When do Republicans care about consumers over mega-corporations (or at least pretend like they do)? When the
issue has something to do with Obamacare.
A frenzy of healthcare mergers has given Republicans’ a new line of attack against ObamaCare, which they say is boosting profits for insurance giants at a cost to consumers.
The merger mania—evidenced most recently by a $35 billion deal announced by Aetna and Humana last week—is sparking new fears that shrinking competition in the marketplace could take away power from patients.
Republicans, including Senate Majority Leader Mitch McConnell (R-Ky.), have been quick to blame ObamaCare for planned mergers, pointing to the spate of new regulations they say make it tougher for smaller companies to survive.
Ah, McConnell leading the charge against corporate mergers to protect the consumer, just as he has done zero times in the past.
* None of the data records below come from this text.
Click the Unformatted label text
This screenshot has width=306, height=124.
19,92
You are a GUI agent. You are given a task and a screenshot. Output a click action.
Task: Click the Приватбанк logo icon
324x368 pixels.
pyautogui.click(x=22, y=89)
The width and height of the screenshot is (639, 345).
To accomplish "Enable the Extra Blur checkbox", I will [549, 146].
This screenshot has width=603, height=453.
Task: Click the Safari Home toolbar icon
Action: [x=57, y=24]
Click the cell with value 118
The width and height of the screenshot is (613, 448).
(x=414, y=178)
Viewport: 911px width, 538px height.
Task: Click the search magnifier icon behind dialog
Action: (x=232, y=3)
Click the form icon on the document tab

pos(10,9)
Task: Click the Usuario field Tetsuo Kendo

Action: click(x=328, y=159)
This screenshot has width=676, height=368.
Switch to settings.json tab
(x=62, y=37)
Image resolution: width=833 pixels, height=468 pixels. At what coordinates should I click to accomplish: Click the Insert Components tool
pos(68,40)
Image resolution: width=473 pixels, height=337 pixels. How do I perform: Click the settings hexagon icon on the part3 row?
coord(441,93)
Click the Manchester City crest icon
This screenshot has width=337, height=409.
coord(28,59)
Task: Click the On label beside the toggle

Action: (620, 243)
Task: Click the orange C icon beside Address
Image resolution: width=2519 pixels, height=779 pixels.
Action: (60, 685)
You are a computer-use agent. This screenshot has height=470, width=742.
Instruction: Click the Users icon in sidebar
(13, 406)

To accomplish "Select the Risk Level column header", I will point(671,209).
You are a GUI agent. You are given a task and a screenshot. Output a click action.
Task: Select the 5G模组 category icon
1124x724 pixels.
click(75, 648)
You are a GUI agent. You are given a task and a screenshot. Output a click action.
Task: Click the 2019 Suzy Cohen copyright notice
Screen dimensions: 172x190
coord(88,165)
As with all those other corporate mergers McConnell didn't have anything to say about, the Justice Department and Federal Trade Commission will have to clear this one. And in this case, it's
not at all clear that consolidation among insurers actually is bad for the consumer, because health care isn't like other markets and because there are protections built into the law for consumers. In this case, consolidating insurers could
reduce costs for the providers they contract with, though that's not a given.
That's not a given, and it's something that Justice and the FTC will have to carefully scrutinize. What is a given, however, is that McConnell's newfound concern for the American consumer (more than 6 million of whom he would have been perfectly happy to see lose their insurance if the Supreme Court ruled his way) is bullshit.